Without including any pictures, write out the listing below exactly.

AVAILABLE DATA =

+++

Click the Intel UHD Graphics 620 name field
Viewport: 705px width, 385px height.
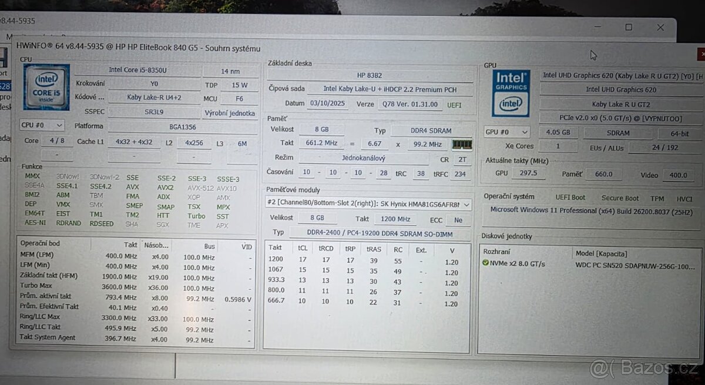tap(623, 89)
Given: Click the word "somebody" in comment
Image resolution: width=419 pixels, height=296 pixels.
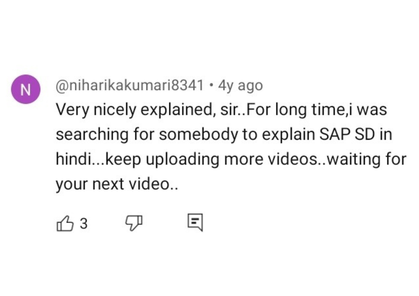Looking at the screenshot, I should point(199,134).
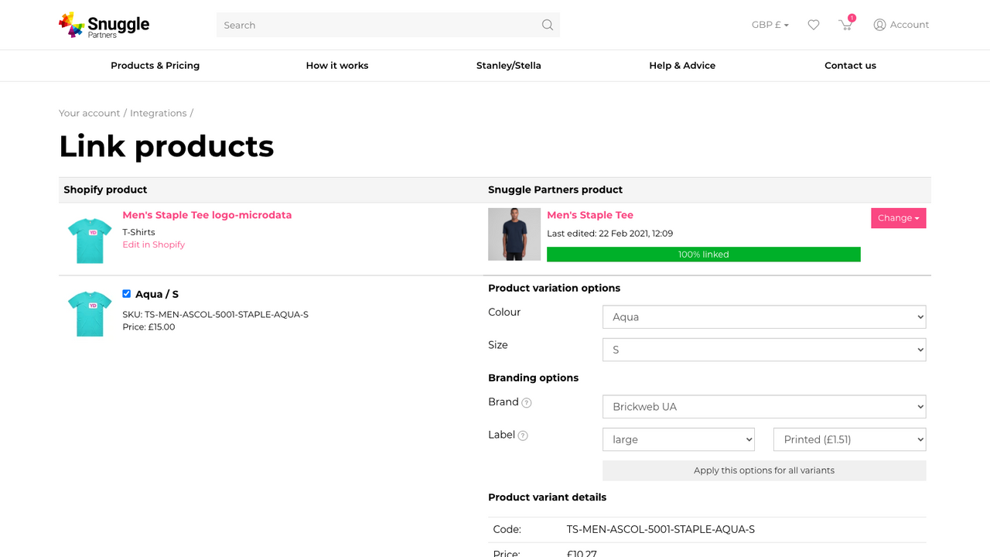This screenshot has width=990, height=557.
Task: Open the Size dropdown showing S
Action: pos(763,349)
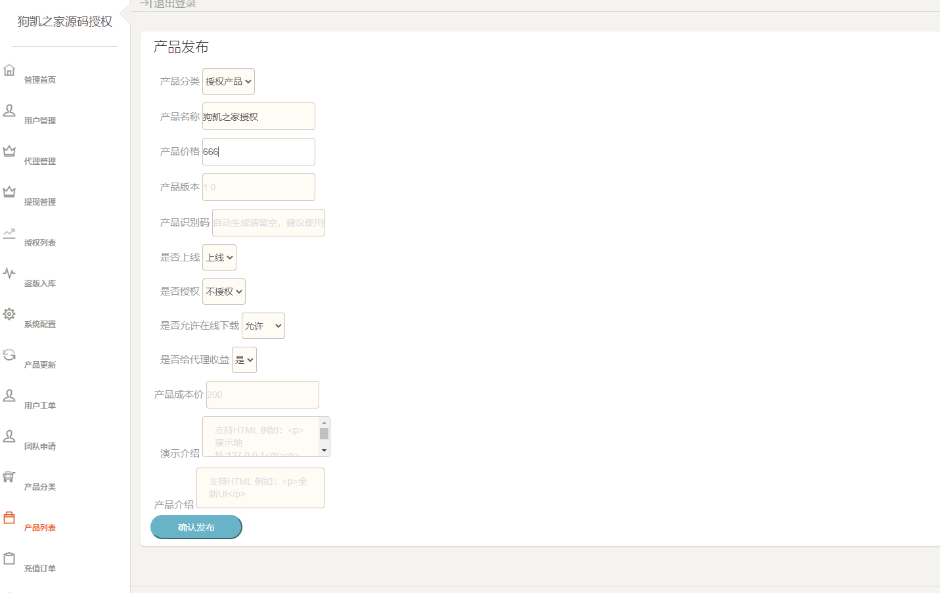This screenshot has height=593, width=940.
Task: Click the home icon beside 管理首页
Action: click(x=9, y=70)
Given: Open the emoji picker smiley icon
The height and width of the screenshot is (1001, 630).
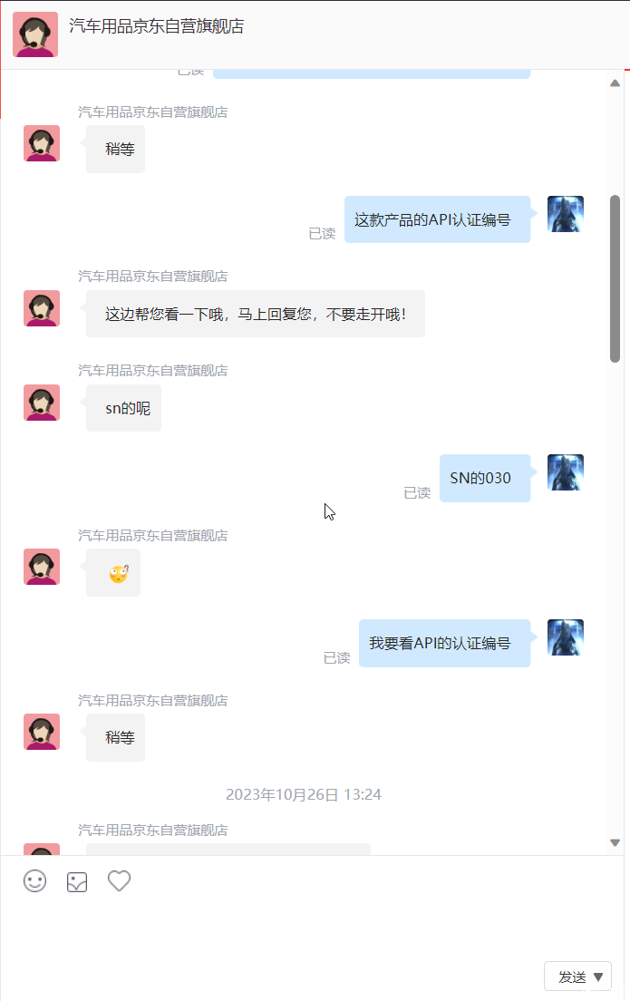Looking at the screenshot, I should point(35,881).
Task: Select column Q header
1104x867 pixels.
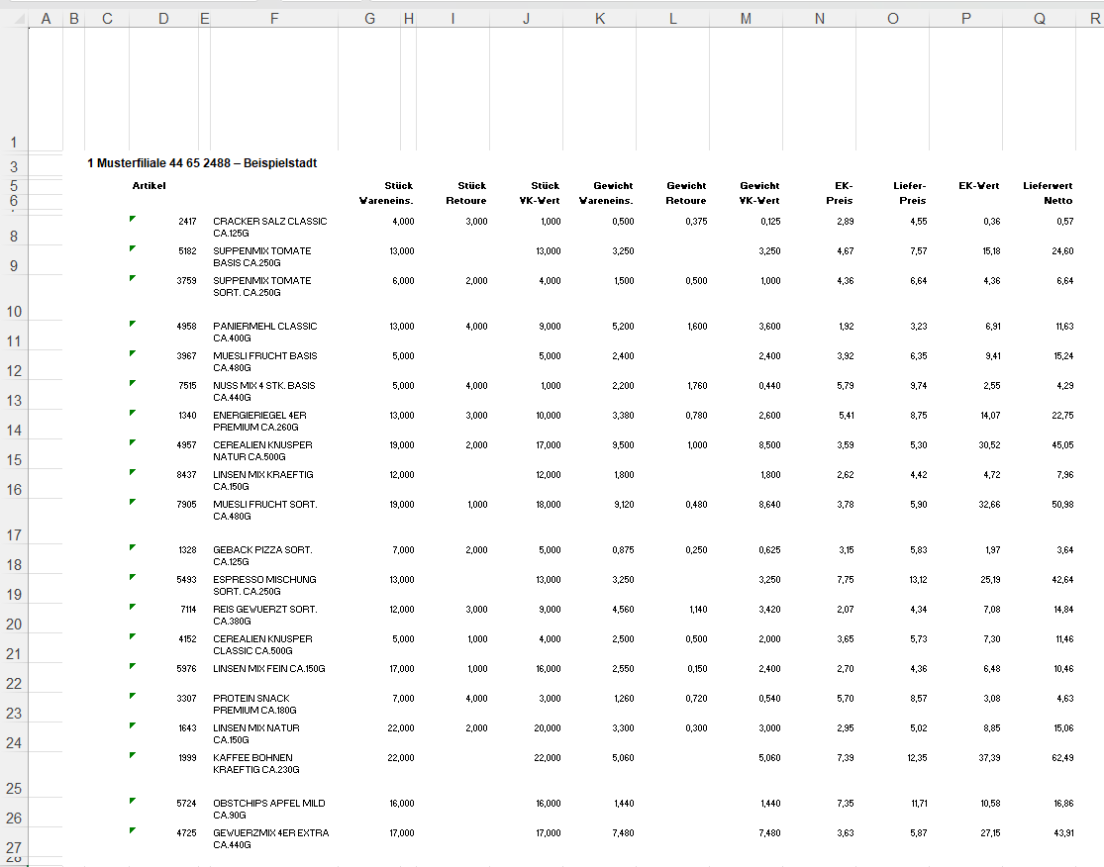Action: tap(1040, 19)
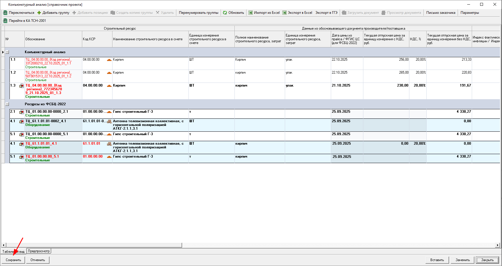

+++

RESULT OF THE TASK =
Click the Intel UHD Graphics 620 name field
Viewport: 705px width, 385px height.
tap(623, 89)
Given: Click the word "somebody" in comment
Image resolution: width=419 pixels, height=296 pixels.
Looking at the screenshot, I should point(199,134).
This screenshot has width=990, height=557.
Task: Open the Size dropdown showing S
Action: pos(763,349)
This screenshot has height=593, width=940.
Task: Click the home icon beside 管理首页
Action: click(x=9, y=70)
Given: Open the emoji picker smiley icon
The height and width of the screenshot is (1001, 630).
Looking at the screenshot, I should point(35,881).
Task: Select column Q header
1104x867 pixels.
Action: tap(1040, 19)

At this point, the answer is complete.